ABSTRACT

Selective attention is, as far as perceptual processes are concerned, the ability of the brain to select a part of parallel competing sensory input for further processing or response selection and execution. Although psychological tests and psychophysical measurements have significantly contributed to our understanding of attention, the brain mechanisms responsible for attention can only be revealed by studying the brain itself. The first possibility to this end was opened by the advent of methodologies of electrical recording, which could be made either directly from the brain of experimental animals or of patients under surgery, or noninvasively with electrodes placed on the scalp. A large amount of information was obtained by means of electroencephalography (EEG) in the 1960s and has continued to accrue thereafter. More recently, attention research has been advanced by the advent of several new functional imaging techniques such as positron emission tomography (PET; ter-Pogossian, Phelps, Hoffman, & Mullani, 1975), single photon emission computed tomography (SPECT; Knoll, 1983), functional magnetic resonance imaging (fMRI; Belliveau et al., 1991), and magnetoencephalography (MEG; for reviews, see Hämäläinen, Hari, Ilmoniemi, Knuutila, & Lounasmaa, 1993; Hari, 1990; Näätänen, Ilmoniemi, & Alho, 1994). These functional imaging methods enable one to locate neural activation as well as changes in metabolism and blood flow accompanying neural activation. The EEG has been able to reveal sequences of activation with msec time resolution, but several questions have remained unanswered due to problems in separating signals arising from multiple sites simultaneously. The MEG can help solve some of these problems. It shows promise in locating brain electric sources with high spatial accuracy and good discrimination between multiple sources, thus permitting new studies aimed at identifying and quantifying brain processes underlying attention. It should be pointed out, however, that the EEG, particularly when used in combination with the MEG, remains a powerful tool for the study of cognitive brain functions.

Extracted data entries
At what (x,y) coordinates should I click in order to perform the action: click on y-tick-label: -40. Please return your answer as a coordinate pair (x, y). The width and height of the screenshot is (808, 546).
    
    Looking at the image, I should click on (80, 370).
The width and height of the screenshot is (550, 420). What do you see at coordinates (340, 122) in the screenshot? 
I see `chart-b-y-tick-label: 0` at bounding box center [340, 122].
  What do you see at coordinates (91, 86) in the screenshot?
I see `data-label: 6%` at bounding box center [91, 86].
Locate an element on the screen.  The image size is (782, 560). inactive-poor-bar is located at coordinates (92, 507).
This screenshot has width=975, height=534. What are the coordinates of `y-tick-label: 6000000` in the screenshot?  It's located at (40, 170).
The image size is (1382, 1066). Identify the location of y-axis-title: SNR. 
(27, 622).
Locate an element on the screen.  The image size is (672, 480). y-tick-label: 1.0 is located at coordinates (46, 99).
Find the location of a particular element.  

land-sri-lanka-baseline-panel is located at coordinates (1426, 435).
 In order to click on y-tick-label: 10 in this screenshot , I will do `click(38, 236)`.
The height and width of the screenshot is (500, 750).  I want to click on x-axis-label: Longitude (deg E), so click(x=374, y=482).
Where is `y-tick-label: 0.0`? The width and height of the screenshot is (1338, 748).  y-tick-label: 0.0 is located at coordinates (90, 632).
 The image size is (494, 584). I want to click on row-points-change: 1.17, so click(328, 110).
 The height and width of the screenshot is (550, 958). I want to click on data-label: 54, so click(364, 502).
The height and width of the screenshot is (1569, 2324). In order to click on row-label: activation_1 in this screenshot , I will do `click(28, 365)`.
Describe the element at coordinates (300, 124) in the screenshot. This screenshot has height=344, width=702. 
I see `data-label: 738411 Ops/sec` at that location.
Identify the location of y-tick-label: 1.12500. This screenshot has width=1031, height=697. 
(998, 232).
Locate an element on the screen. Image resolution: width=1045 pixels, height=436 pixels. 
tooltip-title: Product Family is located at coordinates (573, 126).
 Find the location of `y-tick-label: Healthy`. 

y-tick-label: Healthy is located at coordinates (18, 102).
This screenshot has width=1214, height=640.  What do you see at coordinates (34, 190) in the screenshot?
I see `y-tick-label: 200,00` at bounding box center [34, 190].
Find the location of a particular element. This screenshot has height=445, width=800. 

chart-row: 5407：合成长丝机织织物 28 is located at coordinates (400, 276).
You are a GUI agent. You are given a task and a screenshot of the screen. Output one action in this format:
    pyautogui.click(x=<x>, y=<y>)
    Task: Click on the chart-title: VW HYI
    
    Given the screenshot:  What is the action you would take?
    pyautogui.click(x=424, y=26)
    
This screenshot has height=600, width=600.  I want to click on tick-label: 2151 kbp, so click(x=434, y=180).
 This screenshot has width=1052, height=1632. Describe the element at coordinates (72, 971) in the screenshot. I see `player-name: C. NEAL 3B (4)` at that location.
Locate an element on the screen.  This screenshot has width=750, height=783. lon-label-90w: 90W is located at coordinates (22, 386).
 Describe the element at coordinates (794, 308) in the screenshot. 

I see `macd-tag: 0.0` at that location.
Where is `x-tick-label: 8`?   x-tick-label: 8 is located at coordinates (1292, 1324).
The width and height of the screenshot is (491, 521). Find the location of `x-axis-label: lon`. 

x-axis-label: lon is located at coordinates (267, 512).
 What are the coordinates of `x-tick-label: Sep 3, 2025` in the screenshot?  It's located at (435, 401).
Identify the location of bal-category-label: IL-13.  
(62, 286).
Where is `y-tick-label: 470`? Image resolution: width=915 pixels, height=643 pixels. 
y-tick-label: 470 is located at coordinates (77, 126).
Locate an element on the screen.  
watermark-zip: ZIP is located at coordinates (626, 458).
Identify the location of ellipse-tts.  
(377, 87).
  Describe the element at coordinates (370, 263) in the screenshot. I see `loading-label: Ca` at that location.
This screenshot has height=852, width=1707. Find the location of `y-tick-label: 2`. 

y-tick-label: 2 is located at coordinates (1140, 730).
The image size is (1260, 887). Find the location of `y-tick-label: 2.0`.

» **About this exercise**:
In one to three sentences, explain why the abstract says the MEG can help where the EEG has fallen short. Work from the abstract alone.

» **Task solution**:
The EEG has left several questions unanswered because it has trouble separating signals that arise from multiple sites at the same time. The MEG shows promise in locating brain electric sources with high spatial accuracy and good discrimination between multiple sources. This permits new studies aimed at identifying and quantifying brain processes underlying attention.